Although phase II CR outpatient programs have been shown to have benefits after AMI and cardiac surgery, many previous reports have focused on an age bias in the approach to treating elderly patients. In the present study, there were significant improvements in MPT from 1 to 3 months in both groups (
Table 2). We previously reported that phase II CR outpatient programs for cardiac patients after AMI, coronary artery bypass grafting, and valve replacement improved physiologic outcomes similar to those found in the present study [
4,
5,
10]. Another study also indicated that improvement of MPT was similar to that of exercise capacity in chronic heart failure patients following phase II CR [
12]. These findings may support our present study results.
However, there was a difference in the recovery process between the groups in one of these previous studies [
10] in regard to peak oxygen uptake and knee extensor muscle strength in cardiac patients after AMI, coronary artery bypass grafting, and valve replacement, both of which showed greater improvement in the middle-aged group than in the older-aged group. Although the different etiology of these previous patients, which included AMI, precludes direct comparison of the previous study results with those of the present study, the improvement in MPT may be similar between the groups of these two studies.

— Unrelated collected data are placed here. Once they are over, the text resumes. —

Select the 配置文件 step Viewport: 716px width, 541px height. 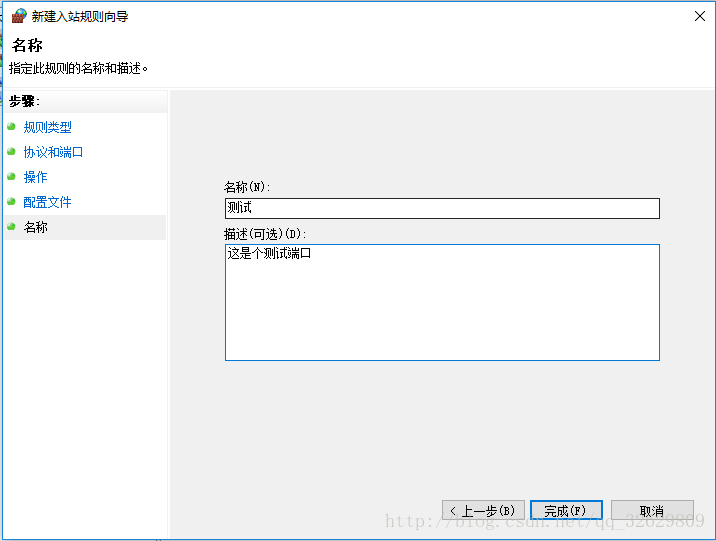coord(47,202)
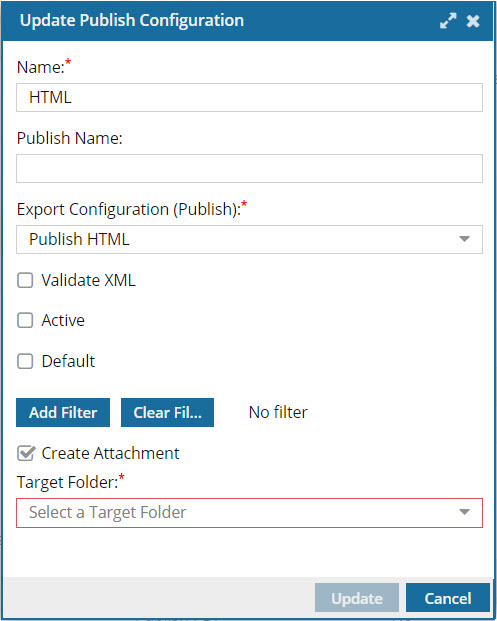Tick the Active checkbox
This screenshot has width=497, height=621.
pos(25,320)
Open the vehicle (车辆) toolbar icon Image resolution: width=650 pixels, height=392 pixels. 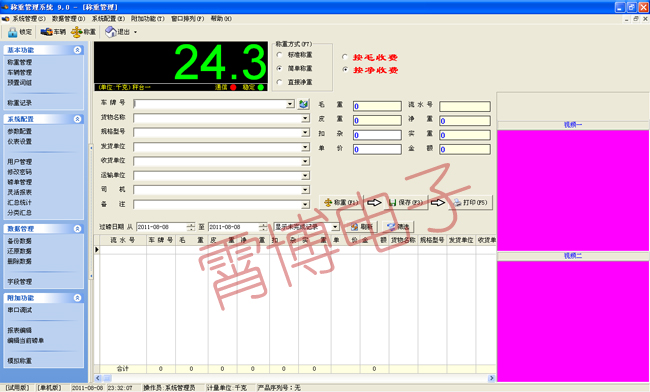46,32
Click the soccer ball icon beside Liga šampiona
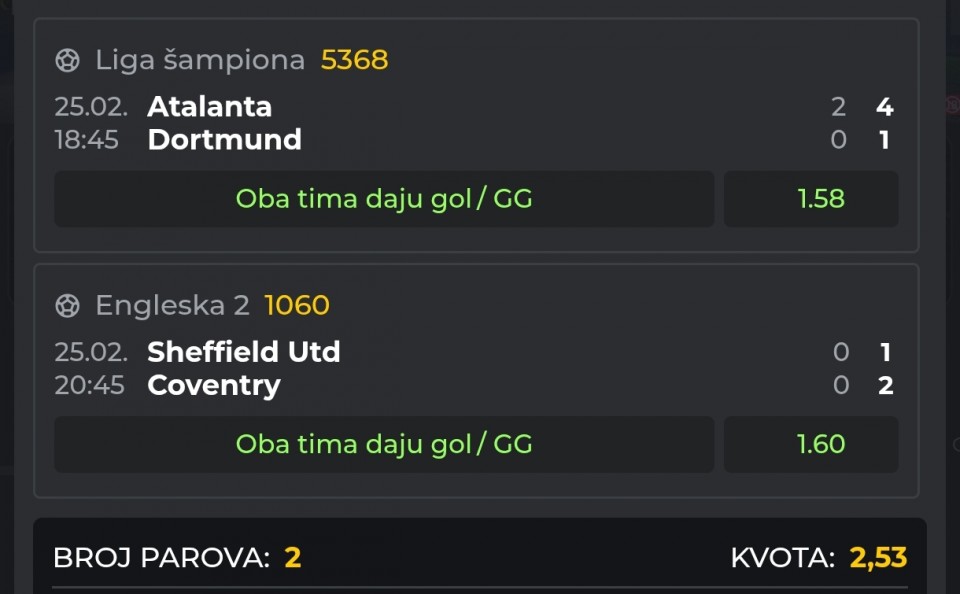This screenshot has width=960, height=594. 67,61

With regard to MPT in community-dwelling Japanese people (380 adults [246 women, 134 men; age, 72.7 ± 5.9 years]), Shinoda et al. previously reported that average MPT values of age groups 60–69, 70–79, and 80–89 years, were 17.9, 16.8, and 15.9 s, respectively [
13]. In the present study, MPT values in the older-aged group at 1 month and 3 months were 12.6 s and 17.9 s, respectively, which were lower, but still similar to those of the community-dwelling Japanese people. Therefore, we need to evaluate whether MPT continues to change over the long term following a phase II CR outpatient program.
Limitations in the present study include its very small sample size that comprised only a few female cardiac surgery patients. Additional analysis of sex-related differences in MPT in relation to age in cardiac female patients is needed. The effects of medications, renal dysfunction, anemia, smoking, and incubation time or period were not investigated in this study, and will require investigation in future studies. We also did not evaluate the effects of postoperative complications or the starting day of the earlier phase I CR program on selection bias pertaining to MPT testing, or of longer hospital stays on MPT. In addition, we did not evaluate the other rehabilitation programs, for example, speech therapy was not completely the same for the patients.
Data on the timing of MPT testing in relation to cardiac-related mortality or re-hospitalization were not assessed, due to the limited amount of related data available. Therefore, we need to address these deficiencies in future longitudinal studies.